§ DESCRIPTION OF THE TASK:
Copy out exactly the lines from the start of the data to the line containing "Task: Click the Play button in the toolbar". Include both.

§ GIVEN DATA:
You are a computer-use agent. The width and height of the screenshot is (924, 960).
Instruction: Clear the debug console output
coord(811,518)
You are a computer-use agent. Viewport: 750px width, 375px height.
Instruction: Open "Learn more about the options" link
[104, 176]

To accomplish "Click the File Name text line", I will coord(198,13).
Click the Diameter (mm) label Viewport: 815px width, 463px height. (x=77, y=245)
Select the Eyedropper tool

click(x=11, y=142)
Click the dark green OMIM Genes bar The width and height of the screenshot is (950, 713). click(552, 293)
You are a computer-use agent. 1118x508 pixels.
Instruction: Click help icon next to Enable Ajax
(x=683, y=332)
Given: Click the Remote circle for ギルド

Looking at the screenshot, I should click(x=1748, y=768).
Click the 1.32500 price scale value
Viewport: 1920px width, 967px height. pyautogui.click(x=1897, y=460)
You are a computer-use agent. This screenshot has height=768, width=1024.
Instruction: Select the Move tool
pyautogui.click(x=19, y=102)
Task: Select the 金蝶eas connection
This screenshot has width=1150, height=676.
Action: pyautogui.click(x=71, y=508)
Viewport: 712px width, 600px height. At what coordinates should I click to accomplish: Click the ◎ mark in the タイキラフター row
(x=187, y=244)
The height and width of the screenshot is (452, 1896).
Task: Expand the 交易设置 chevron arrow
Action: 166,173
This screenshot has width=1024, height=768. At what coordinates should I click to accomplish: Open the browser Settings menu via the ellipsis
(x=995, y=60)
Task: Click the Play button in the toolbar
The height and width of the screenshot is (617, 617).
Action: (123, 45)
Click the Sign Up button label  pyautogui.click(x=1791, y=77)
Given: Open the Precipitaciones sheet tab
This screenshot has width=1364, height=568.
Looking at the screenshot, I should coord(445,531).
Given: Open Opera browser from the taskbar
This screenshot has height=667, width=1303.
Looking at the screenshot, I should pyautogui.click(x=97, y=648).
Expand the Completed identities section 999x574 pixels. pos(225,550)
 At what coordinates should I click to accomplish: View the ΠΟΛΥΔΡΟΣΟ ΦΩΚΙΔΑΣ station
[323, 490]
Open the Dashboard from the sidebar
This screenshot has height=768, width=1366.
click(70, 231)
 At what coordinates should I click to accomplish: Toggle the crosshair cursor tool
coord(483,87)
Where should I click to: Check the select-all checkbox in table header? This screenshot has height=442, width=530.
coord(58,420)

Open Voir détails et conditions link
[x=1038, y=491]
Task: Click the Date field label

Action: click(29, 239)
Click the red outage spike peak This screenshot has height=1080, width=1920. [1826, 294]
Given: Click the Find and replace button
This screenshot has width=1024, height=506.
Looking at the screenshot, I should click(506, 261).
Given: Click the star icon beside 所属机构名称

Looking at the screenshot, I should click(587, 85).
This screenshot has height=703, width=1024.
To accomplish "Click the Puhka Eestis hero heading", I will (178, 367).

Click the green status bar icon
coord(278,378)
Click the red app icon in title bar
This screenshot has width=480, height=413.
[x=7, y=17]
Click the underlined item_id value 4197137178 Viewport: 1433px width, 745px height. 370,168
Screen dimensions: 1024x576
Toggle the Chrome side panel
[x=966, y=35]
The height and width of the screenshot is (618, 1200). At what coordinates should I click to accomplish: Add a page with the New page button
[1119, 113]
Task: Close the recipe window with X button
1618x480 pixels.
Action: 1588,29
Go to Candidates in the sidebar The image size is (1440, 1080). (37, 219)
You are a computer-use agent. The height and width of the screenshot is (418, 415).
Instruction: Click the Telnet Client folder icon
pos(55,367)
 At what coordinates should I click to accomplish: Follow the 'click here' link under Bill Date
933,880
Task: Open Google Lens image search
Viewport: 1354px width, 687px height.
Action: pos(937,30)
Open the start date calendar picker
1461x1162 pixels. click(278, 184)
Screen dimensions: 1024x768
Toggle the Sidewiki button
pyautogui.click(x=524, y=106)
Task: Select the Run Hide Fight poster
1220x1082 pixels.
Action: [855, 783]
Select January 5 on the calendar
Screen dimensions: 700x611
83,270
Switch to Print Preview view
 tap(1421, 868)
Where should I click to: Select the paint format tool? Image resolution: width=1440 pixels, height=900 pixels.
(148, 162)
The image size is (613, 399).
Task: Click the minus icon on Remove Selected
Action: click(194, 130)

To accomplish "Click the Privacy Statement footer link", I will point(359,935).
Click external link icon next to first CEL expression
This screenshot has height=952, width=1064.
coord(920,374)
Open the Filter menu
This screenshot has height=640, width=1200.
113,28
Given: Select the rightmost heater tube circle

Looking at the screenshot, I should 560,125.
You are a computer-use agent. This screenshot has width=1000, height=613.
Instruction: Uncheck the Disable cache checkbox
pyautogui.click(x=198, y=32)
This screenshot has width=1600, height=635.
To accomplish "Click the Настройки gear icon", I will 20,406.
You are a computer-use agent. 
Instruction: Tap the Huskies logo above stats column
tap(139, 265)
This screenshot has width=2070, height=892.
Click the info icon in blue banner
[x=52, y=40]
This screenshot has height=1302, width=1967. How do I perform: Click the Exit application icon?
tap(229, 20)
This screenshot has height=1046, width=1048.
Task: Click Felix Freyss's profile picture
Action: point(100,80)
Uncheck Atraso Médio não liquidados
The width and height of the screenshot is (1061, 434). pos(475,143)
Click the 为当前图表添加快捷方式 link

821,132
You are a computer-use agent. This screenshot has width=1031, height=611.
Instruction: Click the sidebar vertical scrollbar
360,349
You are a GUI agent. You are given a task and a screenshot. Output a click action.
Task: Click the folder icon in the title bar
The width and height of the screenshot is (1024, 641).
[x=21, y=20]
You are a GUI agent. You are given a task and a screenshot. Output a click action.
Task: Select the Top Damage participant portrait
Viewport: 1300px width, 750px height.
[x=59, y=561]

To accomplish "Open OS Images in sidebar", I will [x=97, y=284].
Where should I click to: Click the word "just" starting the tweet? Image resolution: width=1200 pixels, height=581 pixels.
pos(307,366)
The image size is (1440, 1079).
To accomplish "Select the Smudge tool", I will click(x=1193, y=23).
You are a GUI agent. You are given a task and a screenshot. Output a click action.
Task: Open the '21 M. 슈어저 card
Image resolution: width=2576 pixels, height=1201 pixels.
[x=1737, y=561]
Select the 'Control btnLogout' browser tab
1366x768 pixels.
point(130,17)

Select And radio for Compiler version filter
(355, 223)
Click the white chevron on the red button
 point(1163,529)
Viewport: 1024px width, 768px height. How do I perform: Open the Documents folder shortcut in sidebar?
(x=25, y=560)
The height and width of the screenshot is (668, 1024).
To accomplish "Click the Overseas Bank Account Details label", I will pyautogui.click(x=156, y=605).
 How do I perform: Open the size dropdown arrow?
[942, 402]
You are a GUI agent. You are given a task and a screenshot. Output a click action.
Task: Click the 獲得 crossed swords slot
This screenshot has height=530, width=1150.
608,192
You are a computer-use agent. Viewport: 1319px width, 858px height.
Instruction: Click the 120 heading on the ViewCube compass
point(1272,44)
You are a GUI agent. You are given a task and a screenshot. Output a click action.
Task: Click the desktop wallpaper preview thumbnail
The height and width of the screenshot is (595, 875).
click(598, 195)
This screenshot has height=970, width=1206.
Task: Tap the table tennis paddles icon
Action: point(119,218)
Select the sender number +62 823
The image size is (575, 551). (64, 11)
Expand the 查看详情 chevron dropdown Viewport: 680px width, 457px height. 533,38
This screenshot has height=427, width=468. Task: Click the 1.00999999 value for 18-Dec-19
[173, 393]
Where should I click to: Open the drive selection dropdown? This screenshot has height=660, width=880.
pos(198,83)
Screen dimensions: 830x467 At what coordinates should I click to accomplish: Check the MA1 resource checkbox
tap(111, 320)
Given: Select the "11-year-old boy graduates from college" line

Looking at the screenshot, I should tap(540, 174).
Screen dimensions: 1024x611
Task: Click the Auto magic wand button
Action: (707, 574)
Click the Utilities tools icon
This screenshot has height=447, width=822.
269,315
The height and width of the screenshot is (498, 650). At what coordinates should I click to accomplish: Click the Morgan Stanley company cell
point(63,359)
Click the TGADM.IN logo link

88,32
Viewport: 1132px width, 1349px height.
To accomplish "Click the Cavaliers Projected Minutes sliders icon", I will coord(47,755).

§ RESPONSE AREA:
You are a computer-use agent. The width and height of the screenshot is (924, 960).
Instruction: Clear the debug console output
coord(811,518)
You are a computer-use agent. Viewport: 750px width, 375px height.
Instruction: Open "Learn more about the options" link
[104, 176]

To accomplish "Click the File Name text line", I will coord(198,13).
Click the Diameter (mm) label Viewport: 815px width, 463px height. (x=77, y=245)
Select the Eyedropper tool

click(x=11, y=142)
Click the dark green OMIM Genes bar The width and height of the screenshot is (950, 713). click(552, 293)
You are a computer-use agent. 1118x508 pixels.
Instruction: Click help icon next to Enable Ajax
(x=683, y=332)
Given: Click the Remote circle for ギルド

Looking at the screenshot, I should click(x=1748, y=768).
Click the 1.32500 price scale value
Viewport: 1920px width, 967px height. pyautogui.click(x=1897, y=460)
You are a computer-use agent. This screenshot has height=768, width=1024.
Instruction: Select the Move tool
pyautogui.click(x=19, y=102)
Task: Select the 金蝶eas connection
This screenshot has width=1150, height=676.
Action: pyautogui.click(x=71, y=508)
Viewport: 712px width, 600px height. At what coordinates should I click to accomplish: Click the ◎ mark in the タイキラフター row
(x=187, y=244)
The height and width of the screenshot is (452, 1896).
Task: Expand the 交易设置 chevron arrow
Action: 166,173
This screenshot has width=1024, height=768. At what coordinates should I click to accomplish: Open the browser Settings menu via the ellipsis
(x=995, y=60)
Task: Click the Play button in the toolbar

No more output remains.